L'API du WA Tool permet de scripter les parties ingrates : création du workload, application d'un modèle de revue, export du rapport dans votre dépôt de documentation.
aws wellarchitected create-workload \
--workload-name "api-commande-prod" \
--description "API de commande client" \
--environment PRODUCTION \
--aws-regions eu-west-1 eu-west-3 \
--lenses wellarchitected serverless \
--review-owner "equipe-plateforme@example.com"
# Lister les points à haut risque restants après l'atelier
aws wellarchitected list-lens-review-improvements \
--workload-id $WID --lens-alias wellarchitected \
--query 'ImprovementSummaries[?Risk==`HIGH`].[QuestionTitle,ImprovementPlanUrl]' \
--output table
# Archiver le rapport validé
aws wellarchitected get-lens-review-report \
--workload-id $WID --lens-alias wellarchitected \
--query Base64String --output text | base64 -d > revue-2025T2.pdf
Installer une cadence plutôt qu'un événement
La valeur d'une revue Well-Architected ne se cumule que si elle se répète. Créez un jalon dans l'outil à la fin de chaque revue : vous obtenez alors un différentiel entre deux dates, bien plus convaincant pour une direction qu'un score absolu. Une cadence tenable : une revue complète annuelle par workload critique, un re-scoring léger trimestriel, et une revue déclenchée par tout changement d'architecture majeur ou incident sérieux.
Injectez les items de remédiation dans le backlog de delivery normal, avec le même format de ticket que les fonctionnalités, et réservez une capacité fixe — 10 à 20 % d'un sprint — à la dette d'architecture. Les items qui vivent dans un tableur « plan d'audit » séparé ne sont jamais traités.
Les erreurs qui reviennent le plus souvent
- Vouloir tout auditer d'un coup. Trois workloads revus sérieusement valent mieux que quinze survolés.
- La revue auto-congratulante. Si l'équipe anime sa propre revue sans contradiction externe, le score sera flatteur.
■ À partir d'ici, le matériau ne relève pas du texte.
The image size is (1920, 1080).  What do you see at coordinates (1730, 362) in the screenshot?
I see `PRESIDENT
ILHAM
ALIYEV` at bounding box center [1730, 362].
Faites intervenir quelqu'un d'une autre équipe ou un consultant externe.
- Le rapport sans propriétaire. Une recommandation sans équipe nommée ni date cible est un vœu.
- Négliger Développement durable et Excellence opérationnelle. Souvent expédiés en fin de journée, ce sont pourtant les piliers où se cachent les gains les moins chers.
- Confondre le score de l'outil et la réalité. Le nombre de HRI ouvre une conversation, ce n'est pas un KPI à optimiser.
Bien menée, une revue Well-Architected est l'un des exercices de réduction de risque les moins coûteux sur AWS : quelques jours d'animation, un vocabulaire partagé entre dev, ops et sécurité, et un plan priorisé qui évite que le même incident se produise une troisième fois.